Bistum Osnabrück

Das Bistum Osnabrück besteht seit rund zwölf Jahrhunderten. Die Anfänge liegen im Jahre 780, als Kaiser Karl der Große in Osnabrück eine Missionsstation errichtete. Er teilte das Sachsenland im Jahre 777 in Missionsbezirke ein. 780 entstand die Missionszelle Osnabrück, deren Leiter und erster Bischof der heilige Wiho war. 
Der Verlauf der Reformationsgeschichte im Fürstbistum Osnabrück wich von anderen Regionen ab. Das führte zu einem Nebeneinander evangelischer und katholischer Kirchengemeinden. Die Aufteilung der Pfarrkirchen zwischen beiden Konfessionen erfolgte 1650 in der Immerwährenden Kapitulation, als Folge einer Bestimmung aus dem westfälischen Frieden von 1648.

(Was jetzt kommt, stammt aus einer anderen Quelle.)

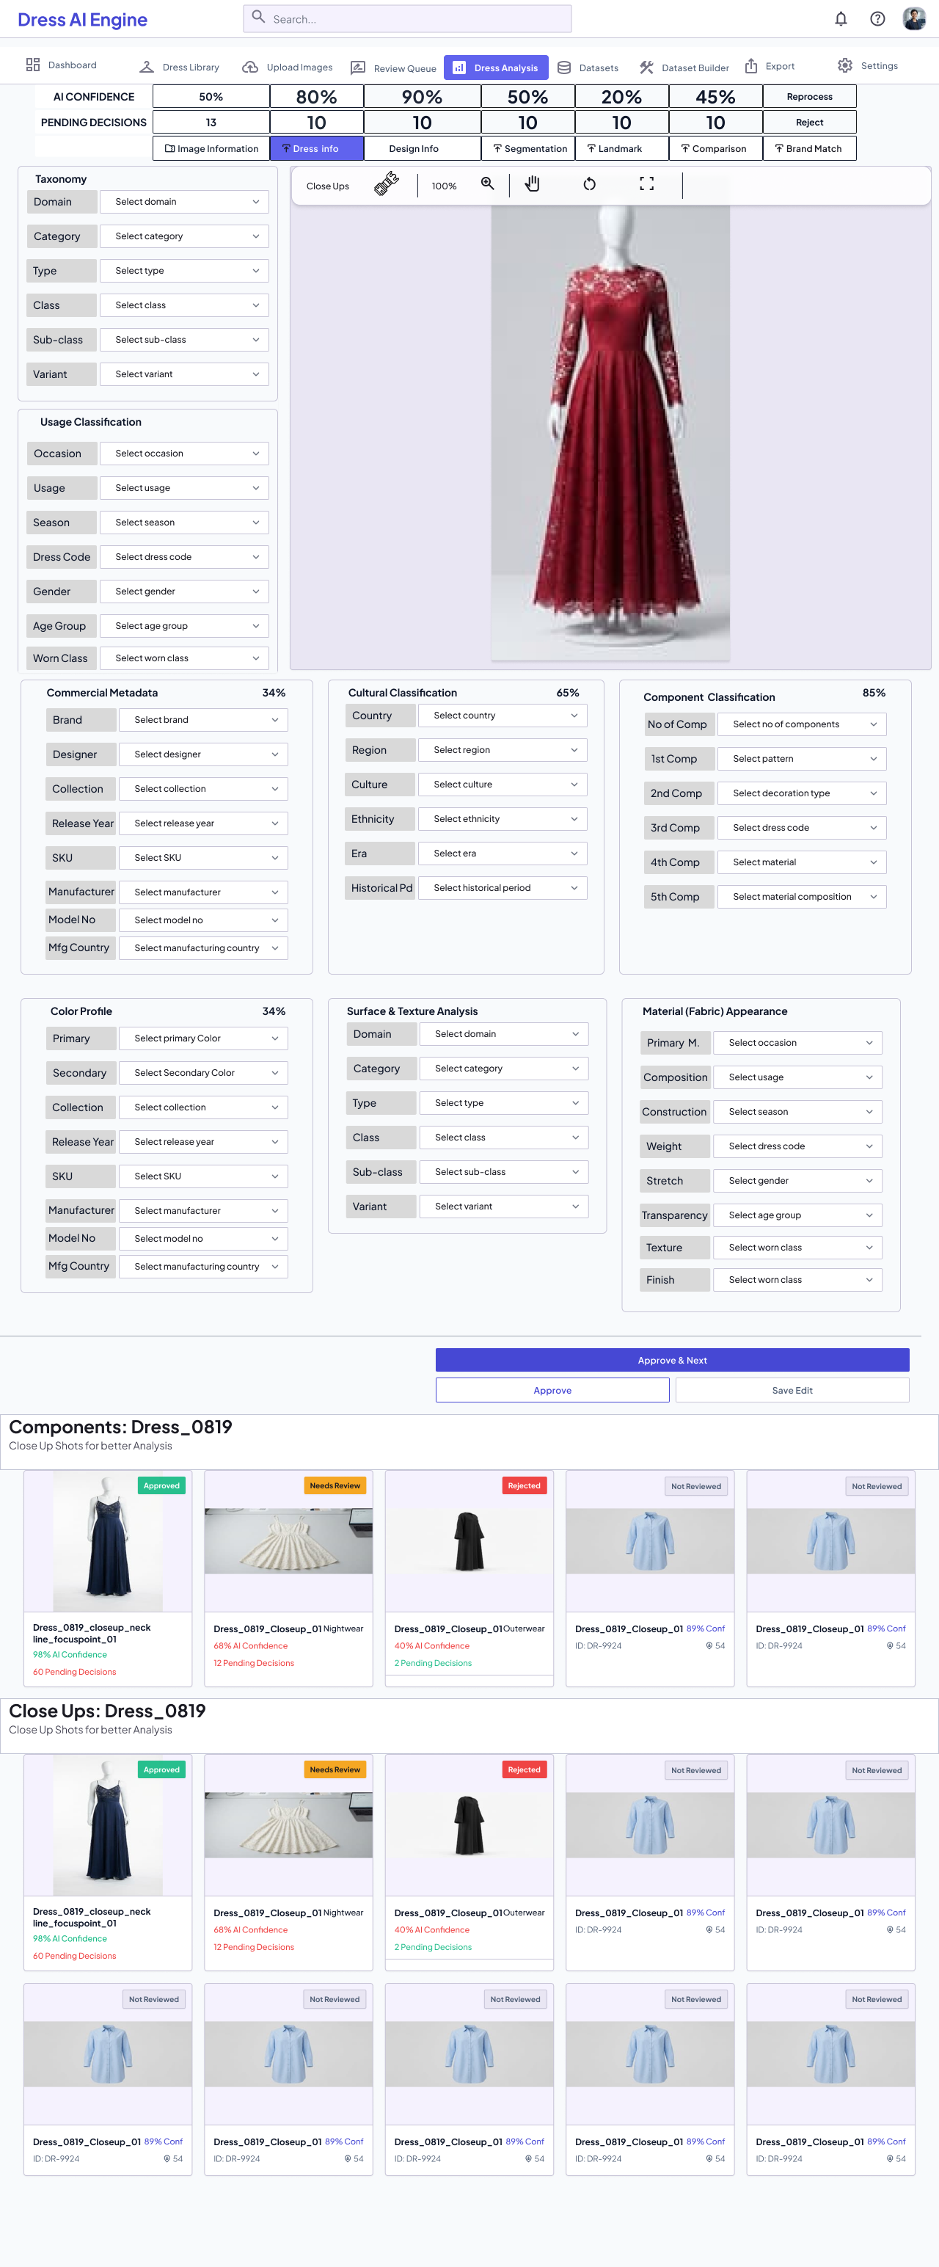Click the search input field
Image resolution: width=939 pixels, height=2267 pixels.
(x=407, y=18)
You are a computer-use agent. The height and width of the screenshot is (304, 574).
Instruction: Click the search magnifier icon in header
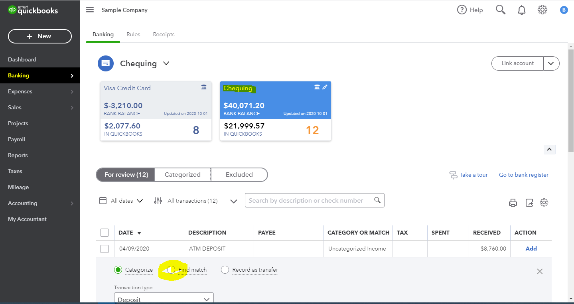(x=501, y=10)
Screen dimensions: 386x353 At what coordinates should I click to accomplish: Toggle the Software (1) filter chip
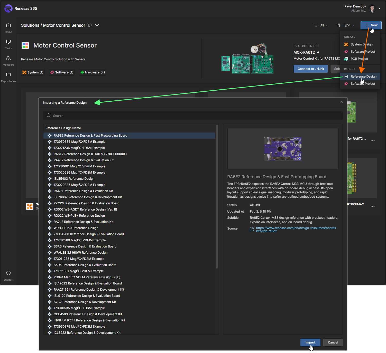pyautogui.click(x=62, y=72)
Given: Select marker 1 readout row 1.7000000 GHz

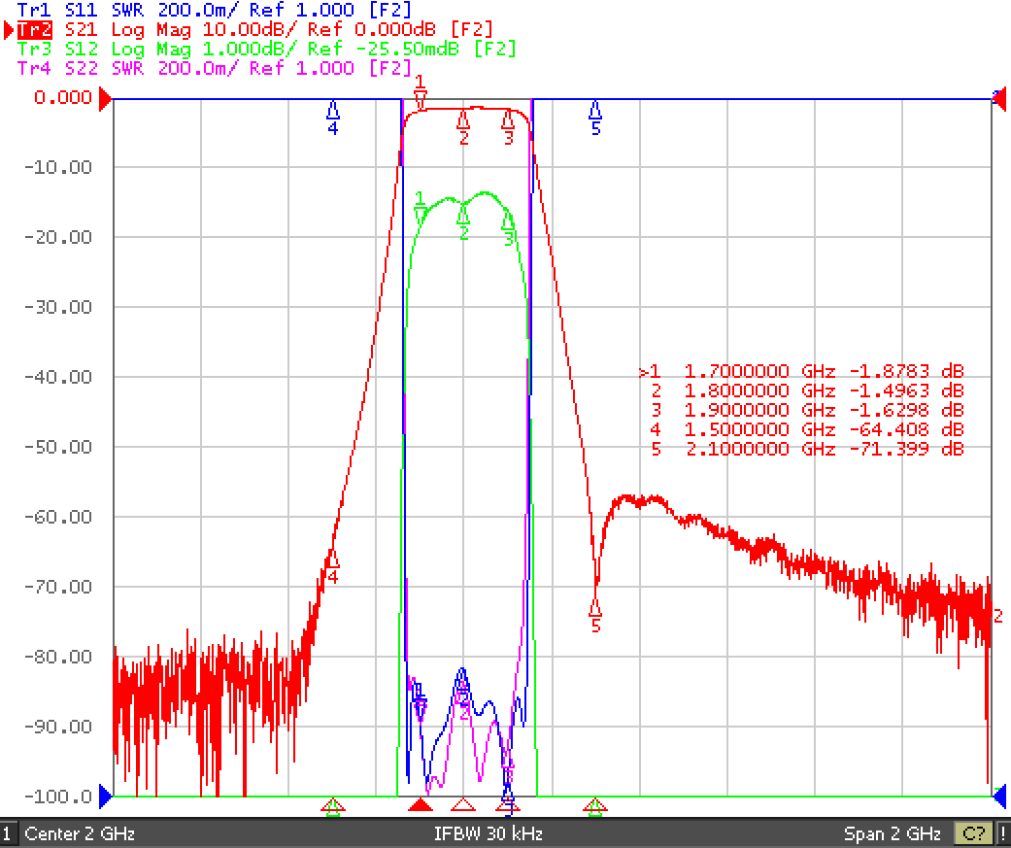Looking at the screenshot, I should [x=801, y=371].
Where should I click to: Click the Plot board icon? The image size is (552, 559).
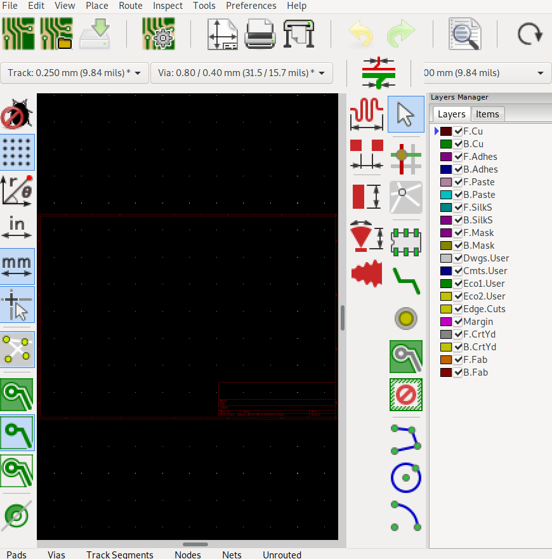point(299,34)
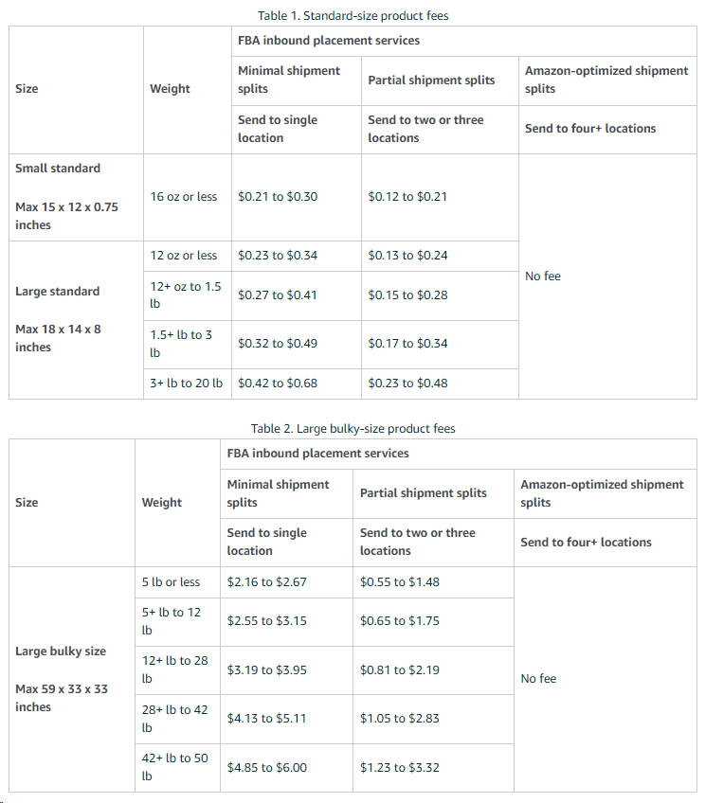Click the second table's No fee cell
Viewport: 705px width, 803px height.
click(606, 680)
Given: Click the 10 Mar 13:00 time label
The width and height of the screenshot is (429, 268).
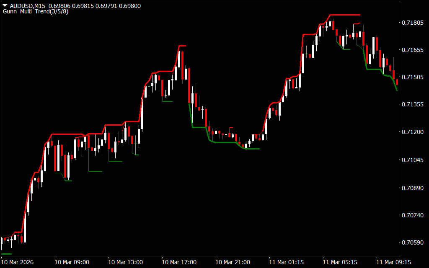Looking at the screenshot, I should click(125, 262).
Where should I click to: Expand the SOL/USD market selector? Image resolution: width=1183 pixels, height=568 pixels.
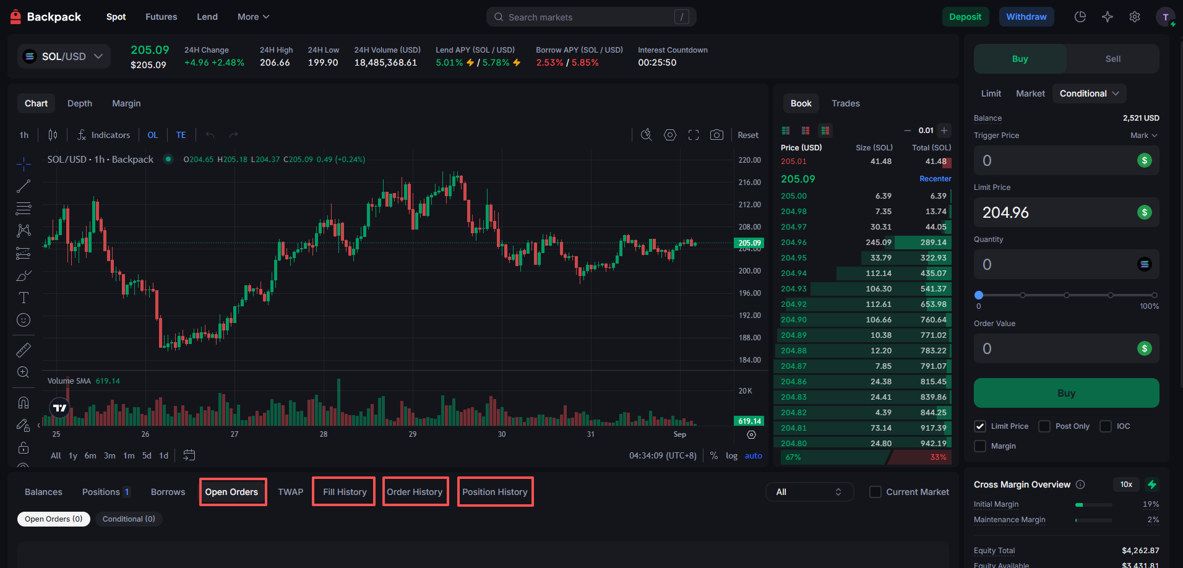coord(64,56)
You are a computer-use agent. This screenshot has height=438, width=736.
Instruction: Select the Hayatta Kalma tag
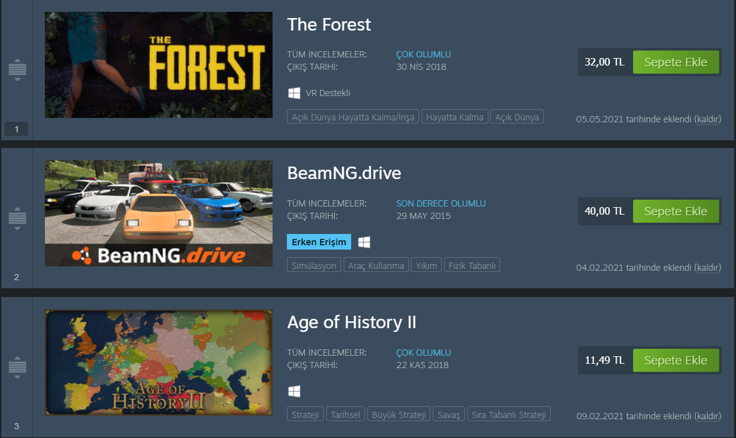coord(455,117)
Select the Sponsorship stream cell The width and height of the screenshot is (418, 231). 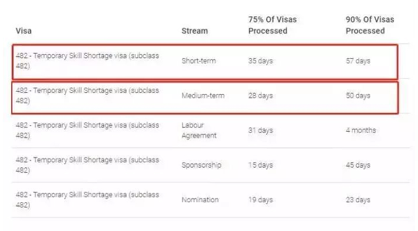click(201, 165)
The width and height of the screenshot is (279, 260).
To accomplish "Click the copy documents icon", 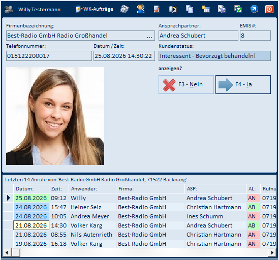I will point(190,9).
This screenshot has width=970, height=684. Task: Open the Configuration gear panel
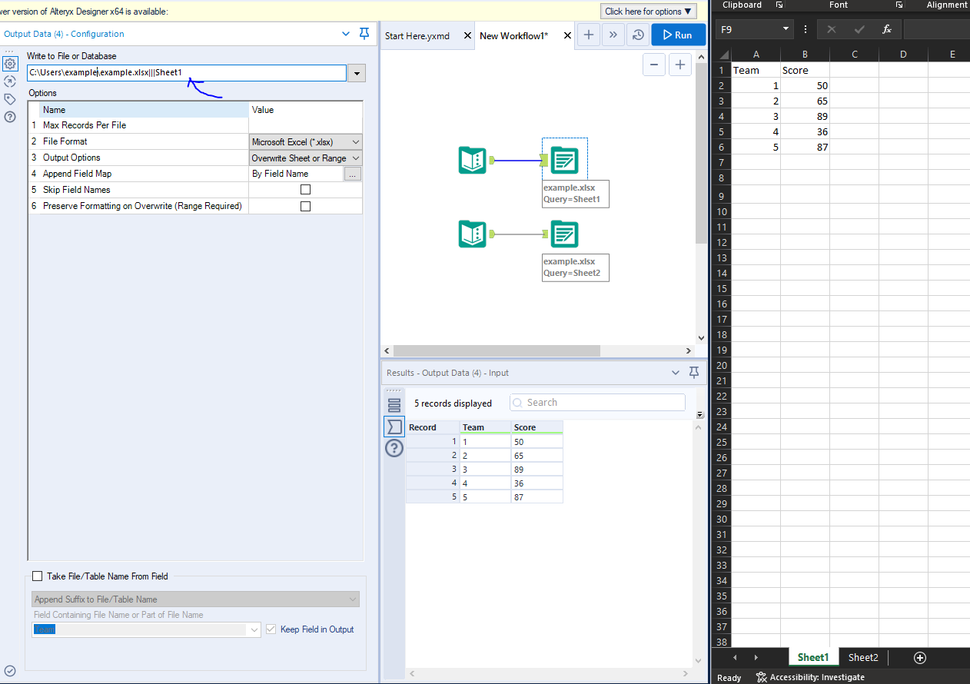9,62
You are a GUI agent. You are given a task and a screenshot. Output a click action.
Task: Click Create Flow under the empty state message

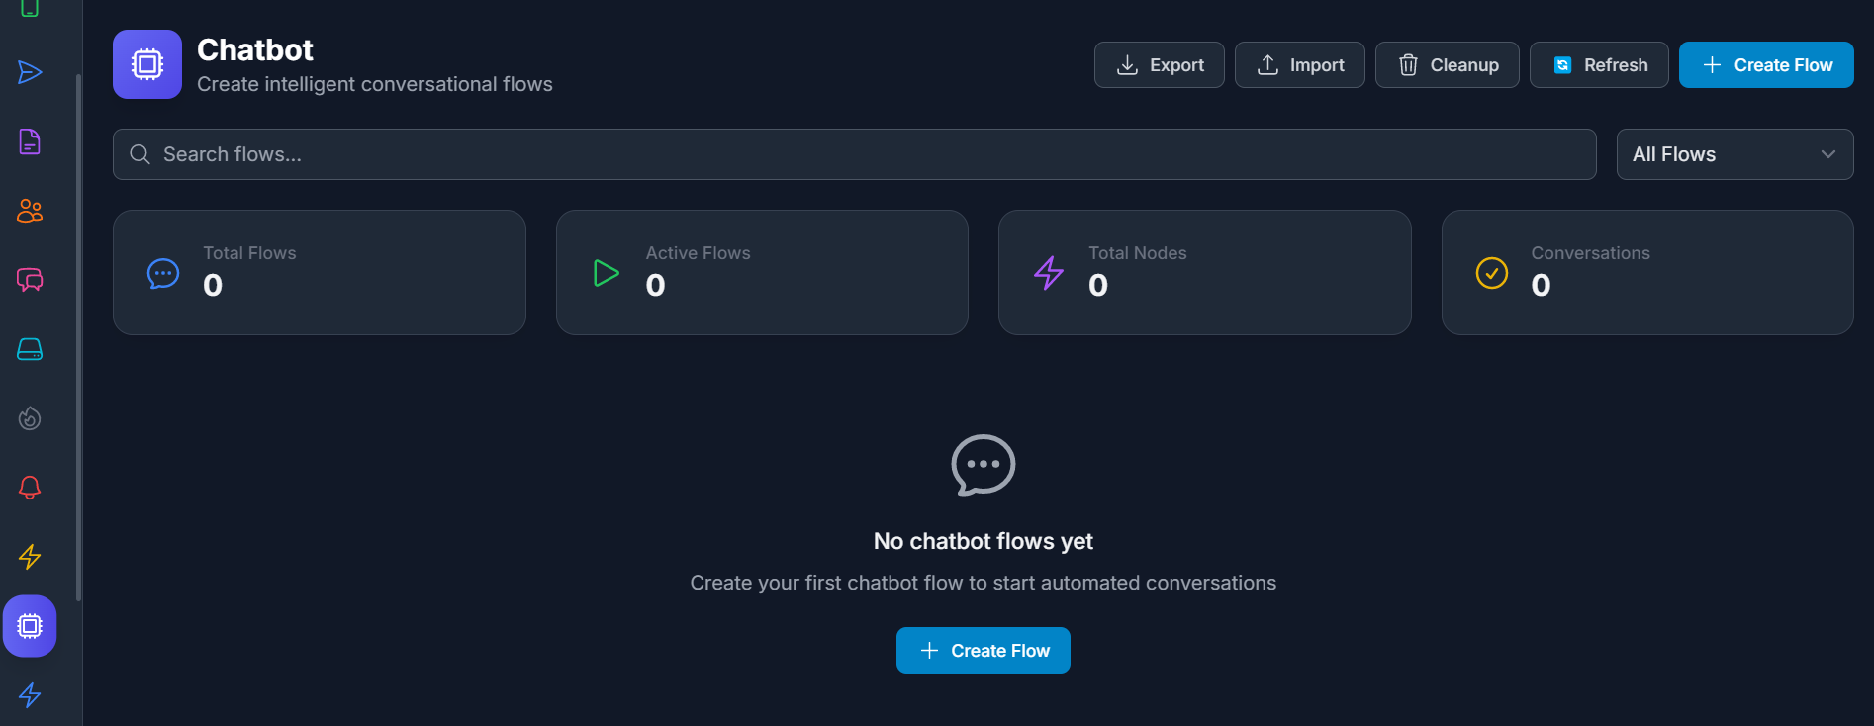coord(983,651)
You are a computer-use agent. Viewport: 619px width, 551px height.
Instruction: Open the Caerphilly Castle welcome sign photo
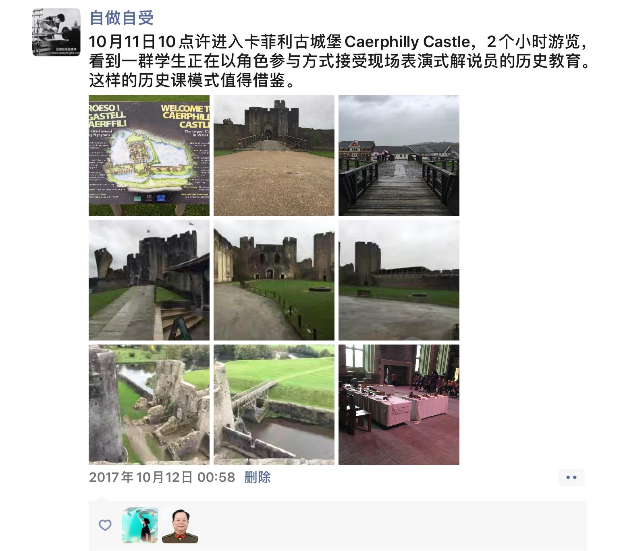point(149,155)
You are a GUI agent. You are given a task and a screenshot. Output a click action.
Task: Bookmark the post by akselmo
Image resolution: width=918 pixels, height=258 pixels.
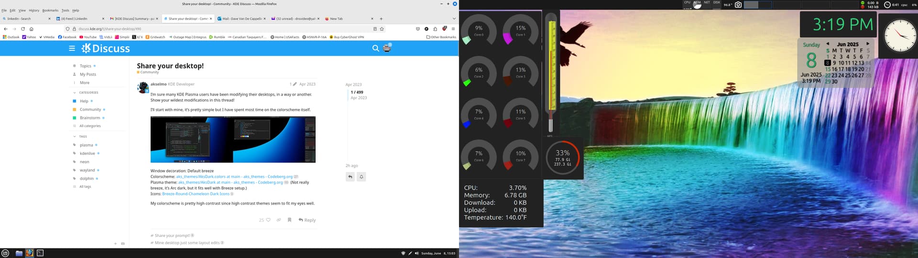click(289, 220)
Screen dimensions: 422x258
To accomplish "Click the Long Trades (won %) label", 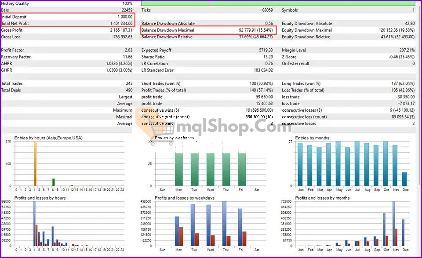I will [x=301, y=84].
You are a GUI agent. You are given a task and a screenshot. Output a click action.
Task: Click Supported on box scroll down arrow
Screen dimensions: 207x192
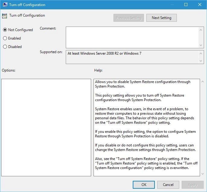201,61
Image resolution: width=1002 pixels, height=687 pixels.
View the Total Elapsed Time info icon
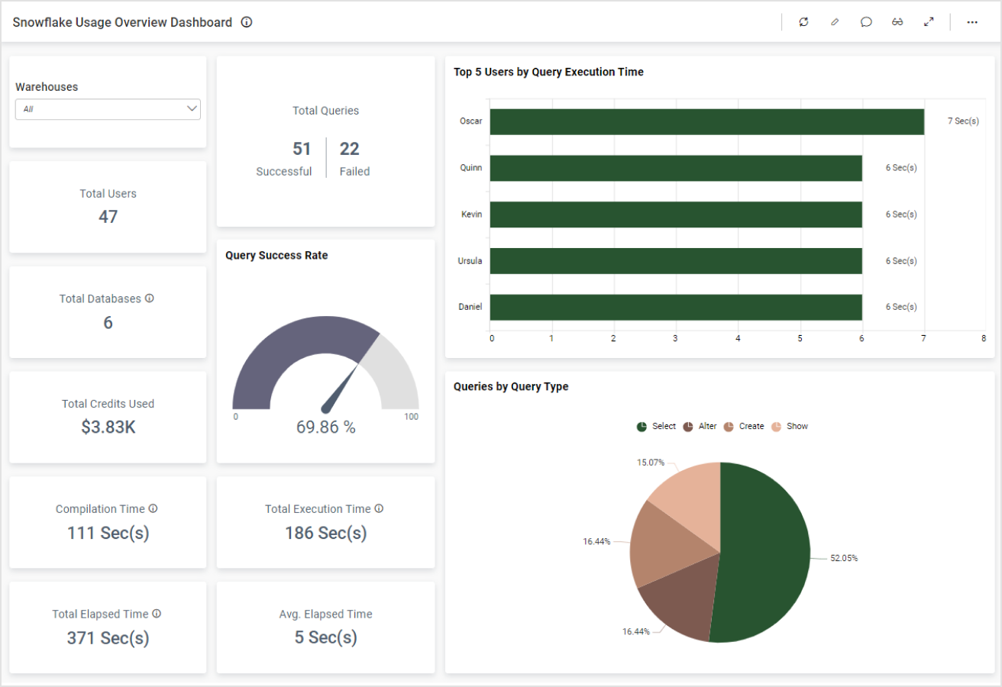157,613
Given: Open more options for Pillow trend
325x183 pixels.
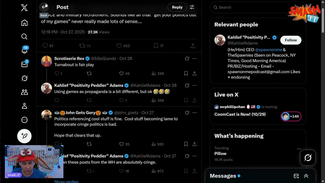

Durch den Wegfall der Mauer und die Wiedervereinigung Deutschlands war kirchlicherseits auch die Neuordnung der Bistumsgrenzen im Osten möglich. Im Rahmen dieser Neuordnung wurde das Bistum Osnabrück Anfang 1995 mit der Gründung des Erzbistums Hamburg geteilt: Der nördliche Teil (Hamburg, Schleswig-Holstein, Mecklenburg) wurde zum neuen Erzbistum Hamburg, der südliche Teil (Bremen und der größte Teil Westniedersachsens) bildet das neue Bistum Osnabrück. Es hat eine Fläche von rund 12.500 Quadratkilometern und rund 580.000 Katholiken in 255 Kirchengemeinden.